• [TEXT]:
# Finding the Least Misfit Functions as an Optimization Problem

In this notebook, we discuss the the optimization procedure used to find the least misfit functions and how they are implemented using the routines in the file `algorithms/core.py`.

As described in the previous notebooks, the upper bound on the error between the DFT based and the FFT based dirty maps depends on the **map error** $\ell(x)$
$$ \ell(x) = \int_0^1\mathrm{d}\nu\, \left| 1 - h(x)\displaystyle\sum_{r=-W/2+1}^{W/2}C_r(\nu)\exp[\mathrm{i}2\pi(r-\nu)x]\right|^2$$
which actually bounds the **square** of the difference between the DFT and FFT based maps once it has been multiplied by $\sum_i w_i|\mathcal{V}(u_i)|^2$. 

We wish to make the map error small over the central region of interest in the map defined as $|x|\leq x_0$. To this end, we define
$$E = \frac{1}{2x_0}\displaystyle\int_{-x_0}^{x_0} \ell(x)\,\mathrm{d}x $$
and seek to minimize $E$ over all choices of $C_r$ and $h$.

For the purposes of the optimization, the continuous variables $\nu$ and $x$ are replaced by values at discrete collections of points, and the integrals approximated. Instead of allowing the values of both $C_r$ and $h$ to vary independently, we can optimize over $C_r$ alone or over $h$ alone since the values of one determine those of the other via the solution of a linear least-squares problem.

• [WORK INSTRUCTIONS]:
A. Decide whether each statement agrees with the text on least misfit functions: (i) the routines used are found in the file algorithms/core.py; (ii) the aim is to keep the map error small over the central region of interest in the map; (iii) during the optimization, ν and x are kept as continuous variables. Answer yes or no for each, quoting the deciding words of the text.
B. Rewrite the part of the text on least misfit functions between "In this notebook, we" and "of $C_r$ and $h$.", inclusive, replacing "central region" with "inner region".
The listing that comes next is separate material, unrelated to the text on least misfit functions.

• [COLLECTED DATA]:

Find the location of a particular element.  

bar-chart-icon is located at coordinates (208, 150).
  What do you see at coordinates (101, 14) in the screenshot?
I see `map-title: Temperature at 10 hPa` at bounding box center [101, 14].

• [ANSWERS BY TASK]:
A.
(i) Yes: "how they are implemented using the routines in the file `algorithms/core.py`"
(ii) Yes: "We wish to make the map error small over the central region of interest in the map"
(iii) No: "are replaced by values at discrete collections of points"

B.
In this notebook, we discuss the the optimization procedure used to find the least misfit functions and how they are implemented using the routines in the file `algorithms/core.py`.

As described in the previous notebooks, the upper bound on the error between the DFT based and the FFT based dirty maps depends on the **map error** $\ell(x)$
$$ \ell(x) = \int_0^1\mathrm{d}\nu\, \left| 1 - h(x)\displaystyle\sum_{r=-W/2+1}^{W/2}C_r(\nu)\exp[\mathrm{i}2\pi(r-\nu)x]\right|^2$$
which actually bounds the **square** of the difference between the DFT and FFT based maps once it has been multiplied by $\sum_i w_i|\mathcal{V}(u_i)|^2$. 

We wish to make the map error small over the inner region of interest in the map defined as $|x|\leq x_0$. To this end, we define
$$E = \frac{1}{2x_0}\displaystyle\int_{-x_0}^{x_0} \ell(x)\,\mathrm{d}x $$
and seek to minimize $E$ over all choices of $C_r$ and $h$.